Supplied by Plus Packaging, the pouches are made from an adhesive lamination of 53-ga PVdC-coated polyester and 3-mil Linear Low-Density Polyethylene. The polyester is reverse-printed in five colors on a flexo press.

A short distance downstream from the Swifty Bagger is an innovative Eagle lane diverter that gives the pouches the orientation needed for the drop-pack casing system that comes next in the line. Take 24-oz pouches, for example, which are packed 20 per case in five layers. The goal is to have the pouches, when they drop into their case, resting not on their gusseted bottoms but rather lying flat on their sides. Also required is that when they drop into the case four per layer, one layer has gusseted bottoms on the right and the next layer has gusseted bottoms on the left.
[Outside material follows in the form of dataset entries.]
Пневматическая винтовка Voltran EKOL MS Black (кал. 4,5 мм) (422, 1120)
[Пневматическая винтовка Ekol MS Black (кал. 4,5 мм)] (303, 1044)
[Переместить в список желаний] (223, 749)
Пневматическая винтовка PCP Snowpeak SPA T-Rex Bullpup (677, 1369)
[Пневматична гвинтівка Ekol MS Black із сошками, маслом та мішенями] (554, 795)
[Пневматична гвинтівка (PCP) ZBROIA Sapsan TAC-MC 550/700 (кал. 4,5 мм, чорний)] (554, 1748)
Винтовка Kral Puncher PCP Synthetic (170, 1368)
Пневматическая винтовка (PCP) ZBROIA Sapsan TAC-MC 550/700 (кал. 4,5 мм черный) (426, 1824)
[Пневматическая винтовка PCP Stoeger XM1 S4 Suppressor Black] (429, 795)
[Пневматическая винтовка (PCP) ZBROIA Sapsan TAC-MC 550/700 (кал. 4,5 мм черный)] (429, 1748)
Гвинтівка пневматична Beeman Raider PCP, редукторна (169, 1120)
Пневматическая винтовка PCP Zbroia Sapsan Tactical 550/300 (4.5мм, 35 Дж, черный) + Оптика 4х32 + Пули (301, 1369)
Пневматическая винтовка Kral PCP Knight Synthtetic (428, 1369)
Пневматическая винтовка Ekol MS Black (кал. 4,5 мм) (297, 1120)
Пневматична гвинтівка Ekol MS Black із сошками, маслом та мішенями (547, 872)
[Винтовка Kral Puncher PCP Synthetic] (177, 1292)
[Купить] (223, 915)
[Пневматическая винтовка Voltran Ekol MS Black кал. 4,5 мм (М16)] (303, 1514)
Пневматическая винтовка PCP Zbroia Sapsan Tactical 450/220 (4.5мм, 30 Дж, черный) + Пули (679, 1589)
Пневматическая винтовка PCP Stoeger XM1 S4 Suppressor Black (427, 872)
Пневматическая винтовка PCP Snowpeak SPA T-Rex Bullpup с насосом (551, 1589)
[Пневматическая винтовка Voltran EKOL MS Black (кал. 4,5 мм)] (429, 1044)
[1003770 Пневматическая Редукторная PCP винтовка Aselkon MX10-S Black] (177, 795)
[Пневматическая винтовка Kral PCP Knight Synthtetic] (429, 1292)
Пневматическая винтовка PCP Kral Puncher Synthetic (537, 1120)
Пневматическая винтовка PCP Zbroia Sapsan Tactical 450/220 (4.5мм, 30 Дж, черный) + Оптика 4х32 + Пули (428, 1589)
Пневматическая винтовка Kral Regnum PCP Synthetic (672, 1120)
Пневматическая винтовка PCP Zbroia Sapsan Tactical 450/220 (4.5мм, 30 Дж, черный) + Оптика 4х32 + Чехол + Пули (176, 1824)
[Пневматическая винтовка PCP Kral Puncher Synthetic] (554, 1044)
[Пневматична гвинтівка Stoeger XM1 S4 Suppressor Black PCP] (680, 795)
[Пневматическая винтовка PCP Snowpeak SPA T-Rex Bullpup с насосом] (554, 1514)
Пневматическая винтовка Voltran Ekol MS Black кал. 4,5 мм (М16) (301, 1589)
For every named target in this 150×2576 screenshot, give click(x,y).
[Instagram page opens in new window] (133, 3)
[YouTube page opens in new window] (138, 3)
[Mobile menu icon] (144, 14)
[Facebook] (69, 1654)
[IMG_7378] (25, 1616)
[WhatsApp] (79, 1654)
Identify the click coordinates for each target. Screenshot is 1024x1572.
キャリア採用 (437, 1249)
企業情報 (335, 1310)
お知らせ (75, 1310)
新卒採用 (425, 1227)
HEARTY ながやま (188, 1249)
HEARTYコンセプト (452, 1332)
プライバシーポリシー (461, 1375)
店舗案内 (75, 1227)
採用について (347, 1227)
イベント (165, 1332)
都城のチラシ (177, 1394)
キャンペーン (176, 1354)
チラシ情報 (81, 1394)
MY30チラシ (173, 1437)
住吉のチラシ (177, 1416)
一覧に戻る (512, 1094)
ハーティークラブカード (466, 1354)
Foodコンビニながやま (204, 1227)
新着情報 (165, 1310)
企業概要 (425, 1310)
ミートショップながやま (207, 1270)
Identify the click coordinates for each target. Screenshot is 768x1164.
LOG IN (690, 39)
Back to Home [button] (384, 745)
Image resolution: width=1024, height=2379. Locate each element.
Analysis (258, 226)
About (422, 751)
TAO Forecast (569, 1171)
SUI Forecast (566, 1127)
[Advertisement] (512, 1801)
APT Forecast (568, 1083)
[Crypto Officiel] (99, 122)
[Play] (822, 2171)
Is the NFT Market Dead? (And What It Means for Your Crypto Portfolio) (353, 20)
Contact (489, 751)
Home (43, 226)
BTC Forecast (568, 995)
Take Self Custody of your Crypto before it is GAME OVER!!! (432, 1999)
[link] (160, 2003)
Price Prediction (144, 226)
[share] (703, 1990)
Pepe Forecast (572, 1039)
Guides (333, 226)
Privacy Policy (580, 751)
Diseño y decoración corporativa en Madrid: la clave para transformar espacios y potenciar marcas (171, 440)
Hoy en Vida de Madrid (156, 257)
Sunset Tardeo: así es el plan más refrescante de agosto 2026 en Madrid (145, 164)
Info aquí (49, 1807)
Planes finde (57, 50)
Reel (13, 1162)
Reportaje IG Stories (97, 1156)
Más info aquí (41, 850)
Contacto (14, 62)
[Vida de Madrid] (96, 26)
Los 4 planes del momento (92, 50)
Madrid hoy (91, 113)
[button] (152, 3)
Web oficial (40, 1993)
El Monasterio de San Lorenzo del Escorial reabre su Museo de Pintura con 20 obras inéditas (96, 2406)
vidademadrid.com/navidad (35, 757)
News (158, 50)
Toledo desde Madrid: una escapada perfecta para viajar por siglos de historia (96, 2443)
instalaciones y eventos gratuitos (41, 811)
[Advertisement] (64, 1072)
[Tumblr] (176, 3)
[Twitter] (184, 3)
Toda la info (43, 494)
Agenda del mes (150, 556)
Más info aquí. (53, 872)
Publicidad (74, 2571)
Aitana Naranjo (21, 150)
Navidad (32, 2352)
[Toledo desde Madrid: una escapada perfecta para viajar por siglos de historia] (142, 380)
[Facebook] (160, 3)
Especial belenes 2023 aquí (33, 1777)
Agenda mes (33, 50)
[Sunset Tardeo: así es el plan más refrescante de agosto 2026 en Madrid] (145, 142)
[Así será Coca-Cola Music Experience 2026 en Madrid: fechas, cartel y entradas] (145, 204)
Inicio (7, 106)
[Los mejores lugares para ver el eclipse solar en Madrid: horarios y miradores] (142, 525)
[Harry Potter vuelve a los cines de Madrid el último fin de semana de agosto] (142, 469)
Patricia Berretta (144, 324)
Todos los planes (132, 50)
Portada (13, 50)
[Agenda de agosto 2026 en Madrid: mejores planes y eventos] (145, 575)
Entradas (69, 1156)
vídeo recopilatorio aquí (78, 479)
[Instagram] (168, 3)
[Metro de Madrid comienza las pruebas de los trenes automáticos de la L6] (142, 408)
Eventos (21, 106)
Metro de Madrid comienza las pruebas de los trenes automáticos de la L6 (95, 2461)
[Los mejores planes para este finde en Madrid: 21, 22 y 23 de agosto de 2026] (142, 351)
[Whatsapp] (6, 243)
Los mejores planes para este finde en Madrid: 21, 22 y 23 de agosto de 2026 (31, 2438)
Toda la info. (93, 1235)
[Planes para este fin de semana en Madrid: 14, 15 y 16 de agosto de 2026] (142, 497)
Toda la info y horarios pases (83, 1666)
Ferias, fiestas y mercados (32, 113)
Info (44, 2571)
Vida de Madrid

The Eagle diverting system does two things to bring about this orientation. First, it directs four pouches to the left and then four to the right. But it’s also equipped with a pair of paddles, one on the left and one on the right, that knock pouches from their stand-up vertical orientation onto their sides. When sensors detect that four pouches are laid flat with bottoms facing left, the system advances them up an incline conveyor and into the drop station of the Eagle case packer. The next four pouches entering the drop packer are treated similarly except that they’re advanced with bottoms facing right. To appreciate just how this works, be sure to see the video link included in this story.

The beauty of gravity
“We needed a way to orient these stand-up pouches horizontally and position them over a case so they can be dropped in,” says Abeyta. “Other solutions we looked at seemed to favor picking the pouch up, robotically in most cases, and putting it into the case. But these approaches would have been more complicated and expensive not only because of the robotics but also because of the programming involved. Simply dropping pouches into cases was a lot more straightforward.”

The task of erecting corrugated cases from flat blanks, taping the bottoms of the cases, and feeding the cases to the drop packer is performed by an Eagle Boxxer T12 case erector.

Cases are filled with 20 of the 24-oz pouches, 32 of the 1-lb pouches, and eight of the 5-lb pouches. Case tops are closed and sealed by an Eagle EZTAPE taper and conveyed to an Eagle ZZAG Palletizer. Its pneumatically driven pick head uses vacuum pickup cups to pick cases one at a time and place them on a waiting pallet.

Running commercially now since January, the line produces about 20 pouches/min on the 24-oz size and 14/min on the 5-lb size. Changeover from one to another takes about 30 minutes, says Abeyta. “It’s really simple,” he adds. “All the same, we try to run one size all shift.”

Looking back, Abeyta reiterates how easy installation and startup were once it was decided that Paxiom was the supplier for the job. “There’s a PLC in each piece of equipment, and they’re all tightly integrated. If something slows down or stops at the end of the line, the front half automatically adjusts accordingly. It was a lot smoother than having someone trying to marry up multiple pieces of equipment from a variety of suppliers.”